Overexpression of Cu–Zn superoxide dismutase protects neuroblastoma cells against dopamine cytotoxicity accompanied by increase in their glutathione level

Abstract

Dopamine (DA) was shown to exert toxic effects on cultured neurons through autoxidation or oxidative deamination, followed by formation of highly reactive quinone compounds and superoxide radicals. In the present study, therefore, any involvement of Cu–Zn superoxide dismutase (SOD) in DA toxicity was evaluated by transfection of Cu–Zn SOD cDNA. The transient transfection of Cu–Zn SOD cDNA inhibited the DA-induced decrease of dopaminergic neuroblastoma cells. Moreover, Cu–Zn SOD cDNA-transfection significantly increased the glutathione (GSH) level when the cells were exposed to DA. However, such Cu–Zn SOD-overexpression failed to show any protective effects against hydrogen peroxide.
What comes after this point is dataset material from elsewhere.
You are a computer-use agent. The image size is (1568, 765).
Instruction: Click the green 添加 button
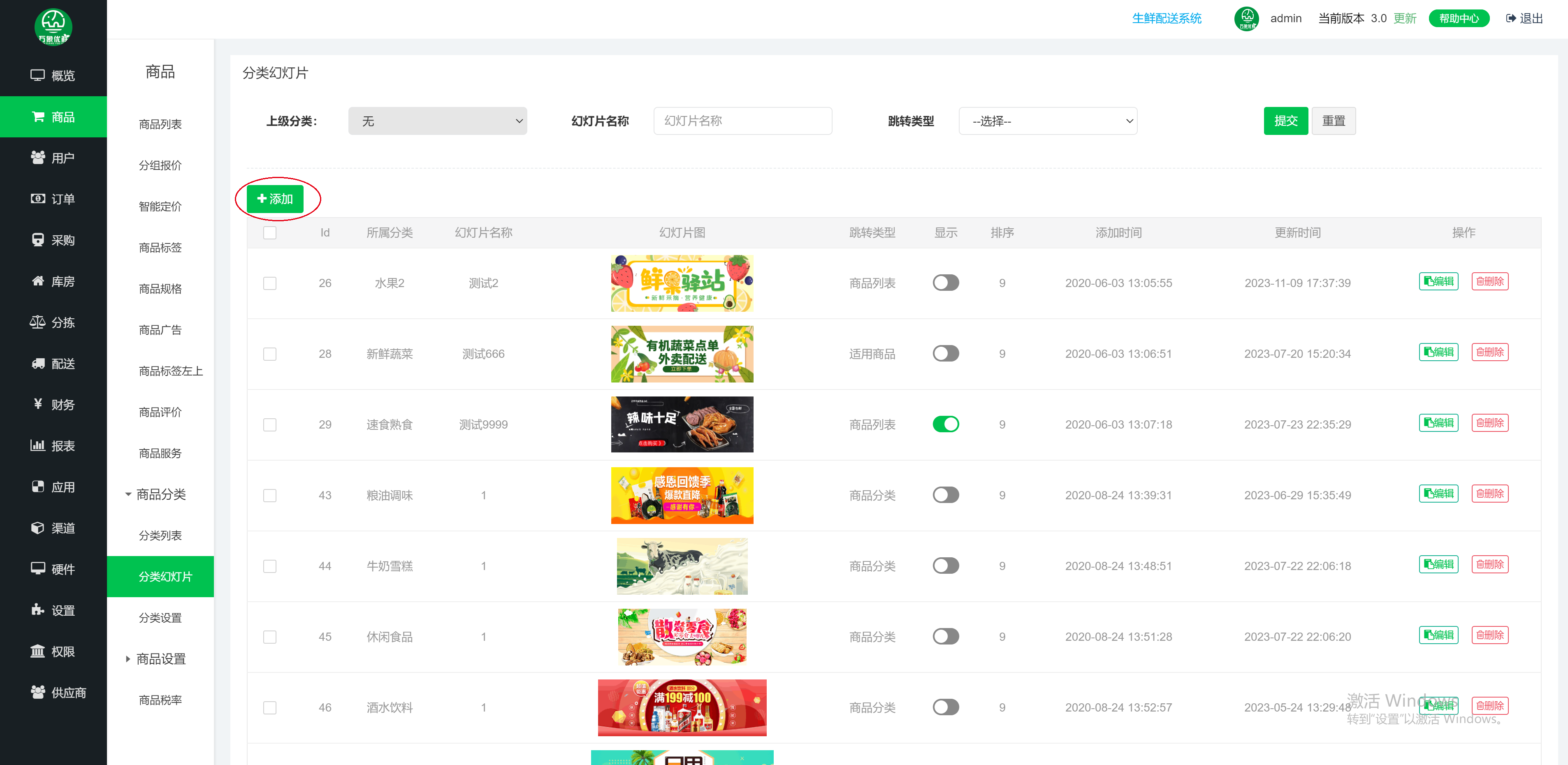[x=276, y=198]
The Cu–Zn SOD-overexpressing cells also showed significantly higher levels of GSH upon DA exposure than did the empty vector-transfected cells. The increase in the GSH level in response to hydrogen peroxide remained almost identical in empty vector-transfected or Cu–Zn SOD-overexpressed cells. The level of GSH in DA-treated Cu–Zn SOD-overexpressing cells was 2.5-fold higher than that increased by hydrogen peroxide exposure. The catechol structure of DA molecule is probably involved in the mechanism of increasing GSH level. Furthermore, the Cu–Zn SOD-overexpressing cells inhibited the activation of caspase-3 upon DA exposure. Therefore, Cu–Zn SOD overexpression may temporarily inhibit or delay DA autoxidation and consequently increase the GSH level, which then prevents the activation of apoptotic pathway and subsequent cell death.